Personally, I agree that Kaprizov’s low center of gravity and wide stance makes him very effective off the wall and I like his willingness to go into the high traffic areas of the ice. I think there is a ton to like about his game, but I’d feel more confident if the team had a player or two, aiming for that top 6 center spot right now. Right now, that player simply isn’t in the organization. That may change in free agency, but we’ve been hearing that for the better part of a decade.
So he can’t play this season, so what will he be able to do? Kaprizov is said to be on his way to fly to Minnesota this Friday, but after that he’ll have to be quarantined so once that’s done he’ll only be able to participate in a handful of practices in St. Paul before the team heads off to Edmonton. He’ll be able to practice and try to help the team as it hopes to battle its way to the playoffs. Maybe that will put him more in a role to show off what he can do by playing the role of a dangerous opposing player for the team to try to shadow at practice. I think its very possible the Wild will use prospect defenseman Calen Addison to try to simulate Quinn Hughes at training camp.

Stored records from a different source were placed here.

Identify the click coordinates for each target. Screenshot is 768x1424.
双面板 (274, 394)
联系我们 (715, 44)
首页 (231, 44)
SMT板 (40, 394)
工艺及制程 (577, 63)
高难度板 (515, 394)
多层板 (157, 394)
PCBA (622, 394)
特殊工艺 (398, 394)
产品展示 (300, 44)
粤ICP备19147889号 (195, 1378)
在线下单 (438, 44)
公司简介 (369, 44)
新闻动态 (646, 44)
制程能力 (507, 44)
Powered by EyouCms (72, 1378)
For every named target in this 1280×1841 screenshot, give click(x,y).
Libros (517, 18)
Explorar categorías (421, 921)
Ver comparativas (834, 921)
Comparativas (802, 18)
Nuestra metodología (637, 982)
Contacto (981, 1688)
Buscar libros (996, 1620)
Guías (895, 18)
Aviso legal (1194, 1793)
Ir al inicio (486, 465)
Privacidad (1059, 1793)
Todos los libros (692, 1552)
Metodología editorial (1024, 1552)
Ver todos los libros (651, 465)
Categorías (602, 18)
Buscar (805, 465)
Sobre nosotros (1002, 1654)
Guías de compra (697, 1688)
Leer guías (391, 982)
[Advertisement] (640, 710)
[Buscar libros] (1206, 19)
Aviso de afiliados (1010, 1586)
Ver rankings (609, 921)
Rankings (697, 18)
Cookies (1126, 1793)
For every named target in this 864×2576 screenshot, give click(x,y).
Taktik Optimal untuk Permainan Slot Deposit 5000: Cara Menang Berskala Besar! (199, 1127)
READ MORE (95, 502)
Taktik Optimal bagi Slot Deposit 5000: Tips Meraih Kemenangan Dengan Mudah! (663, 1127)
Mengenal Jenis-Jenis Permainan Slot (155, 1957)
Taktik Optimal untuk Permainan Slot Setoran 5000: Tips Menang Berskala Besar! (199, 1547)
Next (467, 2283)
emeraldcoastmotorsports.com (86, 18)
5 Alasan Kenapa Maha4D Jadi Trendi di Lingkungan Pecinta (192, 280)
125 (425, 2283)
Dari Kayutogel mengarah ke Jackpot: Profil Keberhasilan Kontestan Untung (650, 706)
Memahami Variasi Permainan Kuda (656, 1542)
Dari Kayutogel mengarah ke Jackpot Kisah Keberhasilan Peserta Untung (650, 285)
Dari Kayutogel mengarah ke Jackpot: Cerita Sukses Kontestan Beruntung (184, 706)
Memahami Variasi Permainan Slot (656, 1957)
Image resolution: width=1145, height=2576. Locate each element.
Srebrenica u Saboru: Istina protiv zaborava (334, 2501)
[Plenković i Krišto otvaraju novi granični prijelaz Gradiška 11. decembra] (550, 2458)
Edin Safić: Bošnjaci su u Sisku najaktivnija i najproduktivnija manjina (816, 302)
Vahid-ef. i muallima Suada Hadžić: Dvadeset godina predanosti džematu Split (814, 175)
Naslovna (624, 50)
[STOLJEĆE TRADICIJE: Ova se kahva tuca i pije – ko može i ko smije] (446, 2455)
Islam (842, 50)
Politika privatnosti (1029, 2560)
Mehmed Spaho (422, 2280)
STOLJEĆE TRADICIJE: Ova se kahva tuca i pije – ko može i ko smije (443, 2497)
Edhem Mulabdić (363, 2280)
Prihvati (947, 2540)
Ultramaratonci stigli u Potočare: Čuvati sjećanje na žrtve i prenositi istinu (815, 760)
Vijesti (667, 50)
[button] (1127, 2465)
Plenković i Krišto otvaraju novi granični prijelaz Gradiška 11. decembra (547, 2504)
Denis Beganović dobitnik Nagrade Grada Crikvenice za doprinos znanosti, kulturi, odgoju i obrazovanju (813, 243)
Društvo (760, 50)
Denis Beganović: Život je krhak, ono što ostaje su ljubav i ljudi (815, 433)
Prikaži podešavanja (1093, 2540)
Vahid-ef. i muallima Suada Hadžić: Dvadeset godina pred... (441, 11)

When the NHL decides to start the 2020-21 season (where he’ll be wearing #97), it may be less daunting for Kaprizov to get acclimated and being that productive player the Minnesota Wild so desperately need him to be. The (two) one-year of an Entry Level deal isn’t perfect, but the wait is finally over and even to a skeptic like myself that’s a good thing. Whether the wait will reward the team with the star player the organization hasn’t had since it drafted Marian Gaborik in its inaugural season, remains to be seen.